Se acerca ya el Miércoles de Ceniza, el inicio de la Cuaresma, que este año nos llega once días antes que el año pasado. En 2020, el Miércoles de Ceniza fue el 26 de febrero mientras que este año será el 17.
Podríamos decir que fue “un año corto” el que transcurrió entre una y otra Cuaresma. En realidad, todos sabemos que este ha sido el año más largo de nuestras vidas.
Unos días después de comenzar la Cuaresma el año pasado, nuestro mundo cambió y nuestras vidas fueron puestas patas arriba. En el mes de marzo, la pandemia del coronavirus obligó al cierre de escuelas, restaurantes y otros negocios en Nueva York y otras partes del país.
El 13 de marzo, Mons. Nicholas DiMarzio anunció la suspensión del precepto dominical, de modo que los fieles que por razones de salud no quisieran participar en misa no se sintieran obligados a ello.
Al día siguiente la Diócesis anunciaba el cierre temporal de todas las parroquias y la suspensión de la celebración pública de la misa.
Millones de personas en nuestra ciudad, nuestro país y alrededor del mundo, comenzaron entonces a ver la misa por televisión o internet.
La celebraciones públicas de la Semana Santa fueron también suspendidas. Muchos nos esperanzamos durante el verano, cuando la pandemia parecía amainar. El otoño nos trajo una segunda ola que ha resultado más brutal que la de primavera.
Mientras escribo esta columna, unas tres mil personas mueren cada día por complicaciones de COVID-19 en Estados Unidos. Unas 430,000 personas han muerto en nuestro país a causa de la pandemia.
Millones de personas han experimentado la pérdida de seres queridos, millones han quedado sin empleo y viven en extrema precariedad. Todo este año ha sido como una larga Cuaresma.
Hemos vivido prisioneros del miedo, la enfermedad, las dificultades económicas de todo tipo, las medidas propias de la cuarentena.
Nuestras vidas no se parecen ya a nuestras vidas. La creación de varias vacunas eficaces ha renovado las esperanzas de llegar al final de este “estado de excepción” en que se ha convertido nuestra vida cotidiana.
Sí, este ha sido el año más largo de nuestras vidas. ¿Cuándo terminará?

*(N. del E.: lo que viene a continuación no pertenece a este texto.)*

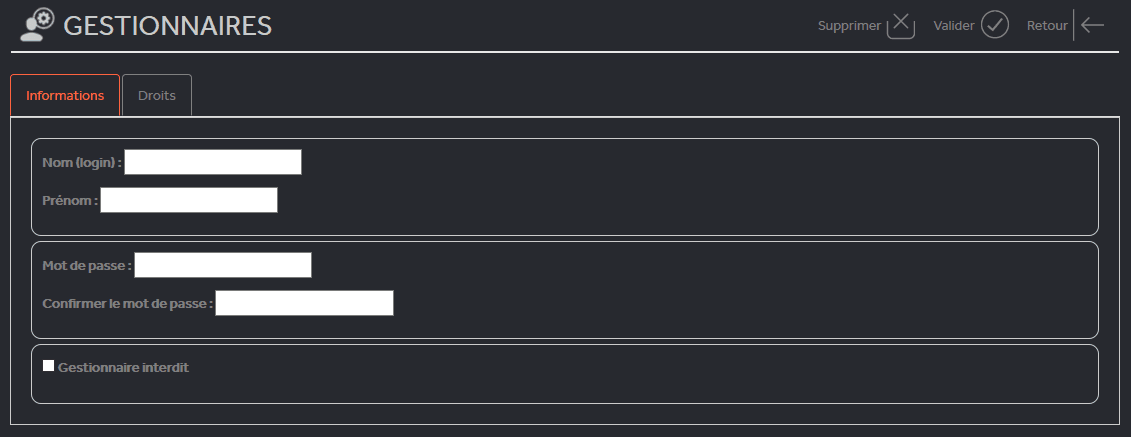Viewport: 1131px width, 437px height.
Task: Click the Prénom label text
Action: [69, 201]
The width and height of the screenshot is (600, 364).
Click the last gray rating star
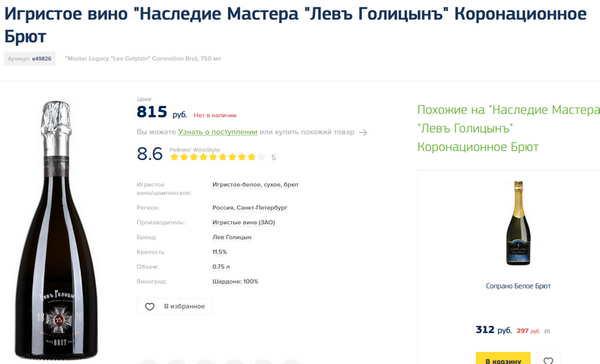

Comenzamos la Cuaresma de 2021 y nos parece que nunca terminó la del año pasado. La esperanza cristiana, lo sabemos, no está en el horizonte terrenal. Nuestra esperanza se centra en la Resurrección de Jesús.
Es para esa celebración que nos comenzaremos a preparar el Miércoles de Ceniza. Y sin embargo, eso no quiere decir que la esperanza humana, terrenal, nos sea ajena.
Por supuesto que la creación de vacunas contra el COVID-19 nos alegra y nos llena de esperanza.
Tenemos razones válidas para pensar que la crisis pasará, que nuestras vidas, en unos meses, podrían volver a un estado parecido al que tenían antes de que ninguno de nosotros hubiese oído jamás la palabra COVID.
Quizás esta Cuaresma que iniciamos en pocos días sea el momento idóneo para comparar nuestras esperanzas.
Porque en esas dos esperanzas se puede resumir la vida del cristiano. Por una parte, estamos llamados a trabajar por un construir un mundo más justo, más humano. Estamos llamados a comenzar la construcción del Reino en nuestra vida cotidiana.
Ese llamado se identifica con nuestros anhelos y esperanzas terrenas. Pero el punto focal de nuestras vidas está más allá.
Si creemos que la resurrección es nuestro destino, la esperanza cristiana está más allá de los límites de nuestra vida meramente terrena.
“¿De qué le sirve a un hombre ganar el mundo entero y perder su alma?”, nos dice Jesús en el Evangelio.
Esa pregunta es quizás la mejor manera de expresar la tensión entre nuestras dos esperanzas. Jesús no dice que “ganar el mundo entero” sea malo.
Nos dice que será inútil si, en el afán de ganar el mundo, se pierde el alma.
Los que vinimos a este país en busca de mejores horizontes nos hemos dado a la tarea de “ganar el mundo” de una manera enfática y evidente.
Los que conservamos la fe tras el largo viaje hacia el norte seguimos metidos en “el negocio” de salvar el alma.
Ojalá este “año cuaresmal” nos haya puesto más en claro la tensión y el carácter complementario de nuestras dos esperanzas.
Quiera Dios que en los meses que se aproximan la pandemia del COVID-19 quede bajo control y podamos abrazar a los amigos, disfrutar un concierto o viajar de vacaciones como antes. No hay nada que objetar a esa legítima esperanza.
Pero pensemos también que “el año de la peste” vino a recordarnos que la única esperanza definitiva es la otra, la del sepulcro vacío en Jerusalén.
Con ese ánimo vivamos esta Cuaresma.